Incidents Classification Workflow

Incidents can go through several phases:

  • Unclassified: These appear in the Unclassified Incidents tab. The initial state of each new incident. The incident is considered unclassified until it's moved to Under Review or added to either the Allow list or Deny list.
  • Under Review: These appear in the Incidents Under Review tab. This is an optional state where the incident can be marked for further inspection to better assess whether its behavior is either:
    1. Should be allowed and added to the Allow List, or
    2. Should be prevented and added to the Deny list
  • Classified: The incident has been added to either the Allow List or Deny List and is no longer shown on the Dashboard.

Workflow

1. Move an Incident to Under Review

When a script's behavior should be verified by a specific individual or team, you should click the relevant incident and choose Move to Incidents under review:

This opens the Move to Incidents Under Review window. From here, you can:

  • Create and add labels to the incident
  • Create a Jira ticket from the incident
  • Send a Slack message of the incident
  • Send an email of the incident
  • Create a custom integration

Once you're done, click Move to Under review & share. This updates the incident and moves it to the Incidents Under Review tab. After your team inspects the incident and there's a better understanding of the specific script’s behavior, you can safely allow or deny the incident.
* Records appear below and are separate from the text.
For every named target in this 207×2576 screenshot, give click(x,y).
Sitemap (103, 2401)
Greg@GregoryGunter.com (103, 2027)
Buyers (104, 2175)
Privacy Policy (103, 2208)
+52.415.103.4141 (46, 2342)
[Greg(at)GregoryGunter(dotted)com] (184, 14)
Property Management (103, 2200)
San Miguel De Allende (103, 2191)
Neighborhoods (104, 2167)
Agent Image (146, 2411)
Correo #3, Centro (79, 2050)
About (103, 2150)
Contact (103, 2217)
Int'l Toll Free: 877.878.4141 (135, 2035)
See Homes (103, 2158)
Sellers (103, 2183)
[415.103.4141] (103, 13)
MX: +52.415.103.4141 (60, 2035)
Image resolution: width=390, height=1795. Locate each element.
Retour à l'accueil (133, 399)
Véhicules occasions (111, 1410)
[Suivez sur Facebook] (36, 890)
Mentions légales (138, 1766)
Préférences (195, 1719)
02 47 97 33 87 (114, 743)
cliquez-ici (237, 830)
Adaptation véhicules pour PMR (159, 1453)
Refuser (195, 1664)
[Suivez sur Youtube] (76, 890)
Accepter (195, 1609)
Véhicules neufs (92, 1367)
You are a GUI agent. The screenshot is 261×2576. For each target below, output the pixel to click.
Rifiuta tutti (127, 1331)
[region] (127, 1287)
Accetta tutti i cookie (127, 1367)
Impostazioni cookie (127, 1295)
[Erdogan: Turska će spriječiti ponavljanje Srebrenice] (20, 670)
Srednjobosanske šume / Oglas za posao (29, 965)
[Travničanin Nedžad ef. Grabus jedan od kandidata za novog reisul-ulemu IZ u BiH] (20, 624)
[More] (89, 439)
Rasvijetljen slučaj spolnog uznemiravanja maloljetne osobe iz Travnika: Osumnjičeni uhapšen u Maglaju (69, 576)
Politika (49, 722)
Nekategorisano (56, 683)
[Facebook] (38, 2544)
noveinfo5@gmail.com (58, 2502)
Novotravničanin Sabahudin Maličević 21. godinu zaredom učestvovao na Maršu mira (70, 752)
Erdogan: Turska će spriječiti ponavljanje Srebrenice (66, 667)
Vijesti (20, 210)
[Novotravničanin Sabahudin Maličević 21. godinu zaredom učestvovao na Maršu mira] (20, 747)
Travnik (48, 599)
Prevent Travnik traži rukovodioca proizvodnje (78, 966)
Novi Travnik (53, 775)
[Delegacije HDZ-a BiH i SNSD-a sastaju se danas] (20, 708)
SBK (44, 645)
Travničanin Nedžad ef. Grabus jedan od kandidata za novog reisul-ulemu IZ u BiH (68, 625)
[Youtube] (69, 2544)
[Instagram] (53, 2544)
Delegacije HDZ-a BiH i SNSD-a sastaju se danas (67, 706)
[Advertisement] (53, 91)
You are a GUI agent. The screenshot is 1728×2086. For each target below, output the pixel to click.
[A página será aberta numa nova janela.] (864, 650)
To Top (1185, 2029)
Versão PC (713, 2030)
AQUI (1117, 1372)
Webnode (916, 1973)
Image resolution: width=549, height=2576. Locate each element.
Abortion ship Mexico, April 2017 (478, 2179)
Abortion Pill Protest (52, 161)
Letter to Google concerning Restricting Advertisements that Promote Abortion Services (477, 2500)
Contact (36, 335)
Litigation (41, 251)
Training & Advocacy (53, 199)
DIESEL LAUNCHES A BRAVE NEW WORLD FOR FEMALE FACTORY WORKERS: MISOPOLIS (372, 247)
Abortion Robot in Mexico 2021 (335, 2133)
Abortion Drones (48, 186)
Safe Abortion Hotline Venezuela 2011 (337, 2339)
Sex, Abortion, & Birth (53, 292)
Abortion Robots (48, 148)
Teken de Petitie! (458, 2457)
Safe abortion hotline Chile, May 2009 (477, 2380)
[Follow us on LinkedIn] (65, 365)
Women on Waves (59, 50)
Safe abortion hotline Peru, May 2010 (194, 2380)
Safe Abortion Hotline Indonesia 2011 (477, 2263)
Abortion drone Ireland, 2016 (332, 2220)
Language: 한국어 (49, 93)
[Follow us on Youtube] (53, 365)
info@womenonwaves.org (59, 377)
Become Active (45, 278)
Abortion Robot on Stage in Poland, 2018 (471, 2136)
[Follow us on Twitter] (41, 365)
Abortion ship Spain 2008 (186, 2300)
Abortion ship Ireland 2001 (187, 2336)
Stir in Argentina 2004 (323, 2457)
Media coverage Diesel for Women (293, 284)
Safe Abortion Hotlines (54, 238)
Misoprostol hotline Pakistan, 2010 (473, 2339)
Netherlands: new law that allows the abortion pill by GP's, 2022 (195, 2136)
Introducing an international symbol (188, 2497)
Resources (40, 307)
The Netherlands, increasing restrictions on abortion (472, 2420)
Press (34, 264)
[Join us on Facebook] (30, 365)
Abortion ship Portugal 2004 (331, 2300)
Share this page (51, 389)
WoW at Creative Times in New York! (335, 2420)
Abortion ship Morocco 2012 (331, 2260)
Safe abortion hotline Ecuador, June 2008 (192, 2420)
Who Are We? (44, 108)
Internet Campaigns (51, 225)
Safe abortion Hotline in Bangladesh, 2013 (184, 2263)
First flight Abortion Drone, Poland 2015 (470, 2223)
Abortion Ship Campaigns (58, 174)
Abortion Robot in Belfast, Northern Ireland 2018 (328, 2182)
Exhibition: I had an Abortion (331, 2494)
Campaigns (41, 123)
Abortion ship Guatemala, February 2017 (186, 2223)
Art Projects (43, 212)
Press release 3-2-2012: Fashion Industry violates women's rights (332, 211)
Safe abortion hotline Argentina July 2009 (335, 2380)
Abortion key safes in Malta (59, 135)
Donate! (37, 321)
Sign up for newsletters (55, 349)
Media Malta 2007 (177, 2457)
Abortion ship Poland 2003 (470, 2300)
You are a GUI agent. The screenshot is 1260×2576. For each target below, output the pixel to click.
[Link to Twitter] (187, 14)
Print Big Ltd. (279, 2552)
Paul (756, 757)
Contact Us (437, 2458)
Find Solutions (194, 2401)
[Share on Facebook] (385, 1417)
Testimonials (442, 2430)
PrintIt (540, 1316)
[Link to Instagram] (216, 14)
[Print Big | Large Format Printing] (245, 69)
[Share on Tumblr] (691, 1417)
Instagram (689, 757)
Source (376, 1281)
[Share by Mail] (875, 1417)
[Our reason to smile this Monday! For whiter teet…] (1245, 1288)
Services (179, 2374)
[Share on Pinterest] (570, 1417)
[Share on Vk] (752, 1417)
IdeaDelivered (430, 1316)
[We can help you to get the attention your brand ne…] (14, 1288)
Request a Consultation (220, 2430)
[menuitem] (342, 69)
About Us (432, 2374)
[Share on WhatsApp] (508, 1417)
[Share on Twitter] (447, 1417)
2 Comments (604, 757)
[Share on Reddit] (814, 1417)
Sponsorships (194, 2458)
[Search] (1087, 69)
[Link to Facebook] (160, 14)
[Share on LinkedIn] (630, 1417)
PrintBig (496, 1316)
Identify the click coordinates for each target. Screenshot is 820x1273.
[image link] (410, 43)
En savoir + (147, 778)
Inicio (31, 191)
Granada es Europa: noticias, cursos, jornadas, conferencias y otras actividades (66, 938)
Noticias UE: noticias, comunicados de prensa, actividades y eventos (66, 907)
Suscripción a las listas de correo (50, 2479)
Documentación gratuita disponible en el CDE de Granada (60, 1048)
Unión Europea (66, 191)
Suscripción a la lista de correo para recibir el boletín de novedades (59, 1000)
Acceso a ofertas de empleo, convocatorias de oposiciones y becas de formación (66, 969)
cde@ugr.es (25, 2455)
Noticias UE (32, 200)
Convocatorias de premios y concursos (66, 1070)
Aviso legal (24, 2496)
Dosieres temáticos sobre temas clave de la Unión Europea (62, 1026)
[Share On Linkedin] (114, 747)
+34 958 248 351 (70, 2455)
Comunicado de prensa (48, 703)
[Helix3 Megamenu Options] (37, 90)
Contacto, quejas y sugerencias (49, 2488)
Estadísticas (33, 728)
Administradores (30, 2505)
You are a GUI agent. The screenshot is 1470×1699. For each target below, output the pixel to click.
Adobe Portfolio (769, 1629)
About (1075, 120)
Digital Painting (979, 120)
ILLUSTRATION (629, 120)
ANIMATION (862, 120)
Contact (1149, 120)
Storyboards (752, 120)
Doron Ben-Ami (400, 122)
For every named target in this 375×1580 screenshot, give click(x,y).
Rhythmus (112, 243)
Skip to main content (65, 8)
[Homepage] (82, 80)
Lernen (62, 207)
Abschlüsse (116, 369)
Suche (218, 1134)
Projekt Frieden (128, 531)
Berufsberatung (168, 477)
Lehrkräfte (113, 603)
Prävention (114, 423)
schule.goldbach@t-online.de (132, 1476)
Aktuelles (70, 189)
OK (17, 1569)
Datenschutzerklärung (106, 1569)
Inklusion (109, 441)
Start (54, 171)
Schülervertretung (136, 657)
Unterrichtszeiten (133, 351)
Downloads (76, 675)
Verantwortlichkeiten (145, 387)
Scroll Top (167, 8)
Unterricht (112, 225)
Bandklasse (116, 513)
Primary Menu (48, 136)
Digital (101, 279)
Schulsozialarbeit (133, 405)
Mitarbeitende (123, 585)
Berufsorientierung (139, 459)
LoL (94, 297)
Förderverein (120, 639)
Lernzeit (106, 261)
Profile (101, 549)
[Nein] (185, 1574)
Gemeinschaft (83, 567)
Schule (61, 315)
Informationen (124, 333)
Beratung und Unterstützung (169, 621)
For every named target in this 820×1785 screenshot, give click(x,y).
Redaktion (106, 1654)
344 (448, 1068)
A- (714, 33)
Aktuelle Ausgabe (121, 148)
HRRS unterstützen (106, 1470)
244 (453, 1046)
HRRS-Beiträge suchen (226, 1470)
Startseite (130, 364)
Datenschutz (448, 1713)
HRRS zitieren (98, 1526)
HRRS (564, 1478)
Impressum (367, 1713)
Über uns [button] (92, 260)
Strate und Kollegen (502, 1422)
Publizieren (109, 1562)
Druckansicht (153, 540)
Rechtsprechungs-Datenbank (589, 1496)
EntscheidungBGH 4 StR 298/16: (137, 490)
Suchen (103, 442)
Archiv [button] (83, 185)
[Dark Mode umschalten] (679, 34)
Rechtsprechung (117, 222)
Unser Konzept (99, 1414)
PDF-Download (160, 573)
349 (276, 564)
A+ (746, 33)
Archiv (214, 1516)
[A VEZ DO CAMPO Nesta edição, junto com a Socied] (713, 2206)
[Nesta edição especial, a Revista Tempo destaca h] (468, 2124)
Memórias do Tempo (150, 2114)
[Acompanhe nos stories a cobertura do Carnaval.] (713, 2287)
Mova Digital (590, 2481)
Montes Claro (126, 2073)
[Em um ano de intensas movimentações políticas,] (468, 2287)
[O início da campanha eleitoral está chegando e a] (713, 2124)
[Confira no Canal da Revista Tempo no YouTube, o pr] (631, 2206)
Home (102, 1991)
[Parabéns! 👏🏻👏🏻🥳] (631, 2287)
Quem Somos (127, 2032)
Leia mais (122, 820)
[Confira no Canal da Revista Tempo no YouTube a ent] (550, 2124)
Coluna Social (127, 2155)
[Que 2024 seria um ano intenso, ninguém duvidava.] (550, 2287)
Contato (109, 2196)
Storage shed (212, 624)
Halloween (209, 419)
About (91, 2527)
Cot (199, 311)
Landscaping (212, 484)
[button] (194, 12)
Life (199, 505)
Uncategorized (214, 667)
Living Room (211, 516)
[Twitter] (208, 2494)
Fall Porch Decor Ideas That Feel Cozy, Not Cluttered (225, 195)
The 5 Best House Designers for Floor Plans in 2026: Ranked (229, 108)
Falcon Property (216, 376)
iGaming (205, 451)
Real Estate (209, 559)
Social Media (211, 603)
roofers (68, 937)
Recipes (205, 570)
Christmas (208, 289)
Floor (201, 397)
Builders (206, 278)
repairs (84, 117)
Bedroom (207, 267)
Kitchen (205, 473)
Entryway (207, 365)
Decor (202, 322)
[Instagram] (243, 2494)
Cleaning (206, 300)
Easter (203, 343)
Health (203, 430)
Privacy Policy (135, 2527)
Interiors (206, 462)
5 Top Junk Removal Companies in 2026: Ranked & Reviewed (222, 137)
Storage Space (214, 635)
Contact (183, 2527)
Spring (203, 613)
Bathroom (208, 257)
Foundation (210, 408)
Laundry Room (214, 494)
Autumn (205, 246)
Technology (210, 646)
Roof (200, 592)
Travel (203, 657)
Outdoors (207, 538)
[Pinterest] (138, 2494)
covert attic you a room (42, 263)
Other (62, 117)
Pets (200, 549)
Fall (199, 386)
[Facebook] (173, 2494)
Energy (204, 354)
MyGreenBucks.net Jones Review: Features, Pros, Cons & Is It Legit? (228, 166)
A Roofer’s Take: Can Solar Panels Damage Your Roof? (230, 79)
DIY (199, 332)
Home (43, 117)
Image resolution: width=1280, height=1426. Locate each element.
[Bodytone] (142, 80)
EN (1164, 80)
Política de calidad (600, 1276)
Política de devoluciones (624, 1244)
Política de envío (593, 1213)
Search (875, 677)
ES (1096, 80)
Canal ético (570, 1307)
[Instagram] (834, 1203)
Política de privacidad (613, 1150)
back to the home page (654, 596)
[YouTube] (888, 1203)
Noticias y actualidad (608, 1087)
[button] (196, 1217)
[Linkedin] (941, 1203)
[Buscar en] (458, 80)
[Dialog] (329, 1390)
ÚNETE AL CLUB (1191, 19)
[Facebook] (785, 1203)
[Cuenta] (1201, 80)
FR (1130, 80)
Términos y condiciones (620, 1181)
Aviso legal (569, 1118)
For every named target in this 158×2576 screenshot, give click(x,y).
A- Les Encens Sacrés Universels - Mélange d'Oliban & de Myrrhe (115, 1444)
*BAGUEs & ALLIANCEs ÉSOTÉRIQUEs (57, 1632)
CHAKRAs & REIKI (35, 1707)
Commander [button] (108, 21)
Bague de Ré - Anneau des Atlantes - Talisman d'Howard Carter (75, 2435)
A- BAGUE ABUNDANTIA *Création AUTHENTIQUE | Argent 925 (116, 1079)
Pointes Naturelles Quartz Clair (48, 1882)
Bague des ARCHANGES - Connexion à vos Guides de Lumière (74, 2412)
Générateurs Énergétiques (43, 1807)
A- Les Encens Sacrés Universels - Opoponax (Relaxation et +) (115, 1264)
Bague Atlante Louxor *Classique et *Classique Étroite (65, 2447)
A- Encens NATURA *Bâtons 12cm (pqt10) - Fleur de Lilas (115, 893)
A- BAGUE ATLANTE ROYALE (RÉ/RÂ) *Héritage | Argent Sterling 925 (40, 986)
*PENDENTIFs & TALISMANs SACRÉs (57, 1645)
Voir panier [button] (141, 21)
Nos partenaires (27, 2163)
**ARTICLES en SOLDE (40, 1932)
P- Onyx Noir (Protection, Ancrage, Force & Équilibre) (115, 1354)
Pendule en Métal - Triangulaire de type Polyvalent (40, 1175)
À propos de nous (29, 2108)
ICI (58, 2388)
2. Add an incident to an allow or deny list

When a script's behavior is known and you want to either allow or deny it, then you can:

  1. Click the relevant incident
  2. Choose either Add to allow list (don't show this incident again) or Add to deny list (block incident).

Upon approval, the actions corresponding to the denied incident will be added to Policies > Allow List or Policies > Deny List depending on your selection.